# Stand dryer vs. HV dryer and Grooming Table



## CharismaticMillie (Jun 16, 2010)

I bathe and blow-dry Millie weekly, so I am considering investing in a high quality dryer. My blowdryer takes too long! As of now, I will not be doing any grooming, though.

What I want out of my dryer:
1. Dry faster than blowdryer 
2. Fluff and straighten
3. Best value possible, high quality, $100-$300.

So, should I get a HV dryer or a Stand dryer? 

She curls up in a tight ball while I blow dry her.. so I have to use one hand to hold her up and another to dry her...I need a hand to brush her with!! I am guessing I should get a grooming table and arm to secure her while I dry her? What are some good quality, but inexpensive brands? 

Thanks!


----------



## neVar (Dec 25, 2009)

get a grooming table. You can just by arms with a clamp and the noose and put that on what ever table you are using. Tables with arms make life SOOO much better trust me. 

I've used both- personally i like the stand dryers better for poodles or coats i want to brush while drying. however you can get clamps for your table that 'hold it' for you. . . or tuck under your arm. 

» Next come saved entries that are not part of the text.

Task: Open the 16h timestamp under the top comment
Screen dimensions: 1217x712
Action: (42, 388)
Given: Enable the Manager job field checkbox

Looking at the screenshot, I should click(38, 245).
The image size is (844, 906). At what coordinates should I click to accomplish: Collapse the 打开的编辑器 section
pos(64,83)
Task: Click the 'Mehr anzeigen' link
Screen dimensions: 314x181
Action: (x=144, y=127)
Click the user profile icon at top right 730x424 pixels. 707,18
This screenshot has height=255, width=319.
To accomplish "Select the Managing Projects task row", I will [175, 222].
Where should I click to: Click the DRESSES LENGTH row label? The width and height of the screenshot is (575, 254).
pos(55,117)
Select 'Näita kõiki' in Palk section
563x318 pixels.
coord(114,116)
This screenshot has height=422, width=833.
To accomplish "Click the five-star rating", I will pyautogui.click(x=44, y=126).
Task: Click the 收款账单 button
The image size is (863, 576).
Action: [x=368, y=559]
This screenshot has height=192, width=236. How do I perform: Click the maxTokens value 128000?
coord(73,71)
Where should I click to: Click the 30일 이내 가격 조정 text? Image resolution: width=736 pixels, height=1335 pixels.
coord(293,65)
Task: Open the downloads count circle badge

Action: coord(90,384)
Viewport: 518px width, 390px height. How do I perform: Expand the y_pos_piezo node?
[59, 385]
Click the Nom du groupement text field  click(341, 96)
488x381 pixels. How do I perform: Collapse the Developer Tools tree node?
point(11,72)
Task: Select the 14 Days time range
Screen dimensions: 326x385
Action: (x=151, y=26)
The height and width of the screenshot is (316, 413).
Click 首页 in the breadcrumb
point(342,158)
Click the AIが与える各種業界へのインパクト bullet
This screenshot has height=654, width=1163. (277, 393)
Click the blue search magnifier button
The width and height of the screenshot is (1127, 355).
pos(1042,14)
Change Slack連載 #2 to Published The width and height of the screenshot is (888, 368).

no help on brands sorry- i just use the ones at the self serve right now and am getting a stand dryer myself (Mostly because i can get it via work at cost... least that's the plan anyway0


----------



## piemama (Jan 19, 2010)

Hope to hear some replies. I'm looking for a dryer also.


----------



## Cameo (Feb 5, 2010)

Honestly, I like a stand dryer better, but they take longer to dry the coat. However, the finish is SOOOO much nicer and worth the additional time it takes (they are much quicker than a hand held blow dryer tho). If you train your dog to lay down on their side to dry them, it's wonderful and you can really get good stretch on the coat. Plus, they don't get tired of standing up and start getting fussy. 

In the salon, I use the Chris Christiansen Kool Dry HV dryer to blow out most of the water then put the stand dryer on to "set" the coat. It's much faster, but still get good results. You could acheive a similar look by using an HV then going over the dog with a hand-held to do the "set"

As for HV brands, I love my Kool dry. It's variable speed, so you can adjust for fluffing or blasting. It'll dry my S'poo in about 45 minutes (she has quite a lot of coat) to bone dry. 

I've used the B-air Bear dryer and it was pretty ok, but just didn't have the UMPH for professional use. The Metro (little orange dryers) did a decent job, but was so LOUD. However, I have a Metro Top Gun stand dryer and while it's loud, I still don't mind using it. The dogs some times get a fright when I initially turn it on, but then settle down after a few seconds. 

There are the K9 dryers, which really have a lot of force, but I've heard them and they are loud as well (never personally used one tho). 

As for tables, you can use any table that is of the right height and width, but a grooming arm is a great thing to have if you have a fidgety dog. Just make sure that your table top thickness is compatable with the grooming arm clamp. Tables are cheap enough tho and most come with an arm and loop. Most Ebay'ers don't even charge shipping on the tables now, so you could probably find a great deal on there for a table.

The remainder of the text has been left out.